▶ [Source records]
------

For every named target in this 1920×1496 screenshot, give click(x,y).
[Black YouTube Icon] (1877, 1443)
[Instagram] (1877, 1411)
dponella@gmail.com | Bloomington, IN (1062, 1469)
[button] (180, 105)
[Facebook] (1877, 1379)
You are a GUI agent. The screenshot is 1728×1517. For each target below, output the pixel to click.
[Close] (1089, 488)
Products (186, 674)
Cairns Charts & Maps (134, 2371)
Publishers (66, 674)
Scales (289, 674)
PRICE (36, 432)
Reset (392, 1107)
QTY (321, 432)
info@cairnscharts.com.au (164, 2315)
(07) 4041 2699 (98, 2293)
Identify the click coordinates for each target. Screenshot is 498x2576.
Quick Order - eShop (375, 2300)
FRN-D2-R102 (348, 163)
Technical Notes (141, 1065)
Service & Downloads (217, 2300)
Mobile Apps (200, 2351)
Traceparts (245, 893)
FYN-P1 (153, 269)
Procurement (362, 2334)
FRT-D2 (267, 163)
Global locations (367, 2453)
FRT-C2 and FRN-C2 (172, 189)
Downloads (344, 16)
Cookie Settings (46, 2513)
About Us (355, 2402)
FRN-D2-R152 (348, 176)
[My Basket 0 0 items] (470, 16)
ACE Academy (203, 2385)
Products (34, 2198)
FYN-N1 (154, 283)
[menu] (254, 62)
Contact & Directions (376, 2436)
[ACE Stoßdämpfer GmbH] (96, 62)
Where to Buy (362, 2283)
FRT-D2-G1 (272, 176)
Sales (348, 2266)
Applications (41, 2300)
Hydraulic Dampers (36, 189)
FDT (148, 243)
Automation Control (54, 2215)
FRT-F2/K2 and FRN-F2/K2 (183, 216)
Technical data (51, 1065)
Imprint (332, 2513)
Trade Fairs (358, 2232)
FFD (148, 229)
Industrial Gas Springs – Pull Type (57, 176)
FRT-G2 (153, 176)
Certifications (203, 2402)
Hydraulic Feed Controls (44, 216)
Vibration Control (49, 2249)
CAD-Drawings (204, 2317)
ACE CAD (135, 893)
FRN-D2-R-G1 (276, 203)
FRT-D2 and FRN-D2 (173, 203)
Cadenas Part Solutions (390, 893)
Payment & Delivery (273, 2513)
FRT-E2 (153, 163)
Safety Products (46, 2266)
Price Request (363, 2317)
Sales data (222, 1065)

------

▶ [Required work] Within the material above, output exactly the lines from the one with "FYN-N1 (154, 283)" through the one with "Cadenas Part Solutions (390, 893)", end lines included, and nothing besides.

▶ [Written reply]
FYN-N1 (154, 283)
[menu] (254, 62)
Contact & Directions (376, 2436)
[ACE Stoßdämpfer GmbH] (96, 62)
Where to Buy (362, 2283)
FRT-D2-G1 (272, 176)
Sales (348, 2266)
Applications (41, 2300)
Hydraulic Dampers (36, 189)
FDT (148, 243)
Automation Control (54, 2215)
FRT-F2/K2 and FRN-F2/K2 (183, 216)
Technical data (51, 1065)
Imprint (332, 2513)
Trade Fairs (358, 2232)
FFD (148, 229)
Industrial Gas Springs – Pull Type (57, 176)
FRT-G2 (153, 176)
Certifications (203, 2402)
Hydraulic Feed Controls (44, 216)
Vibration Control (49, 2249)
CAD-Drawings (204, 2317)
ACE CAD (135, 893)
FRN-D2-R-G1 (276, 203)
FRT-D2 and FRN-D2 (173, 203)
Cadenas Part Solutions (390, 893)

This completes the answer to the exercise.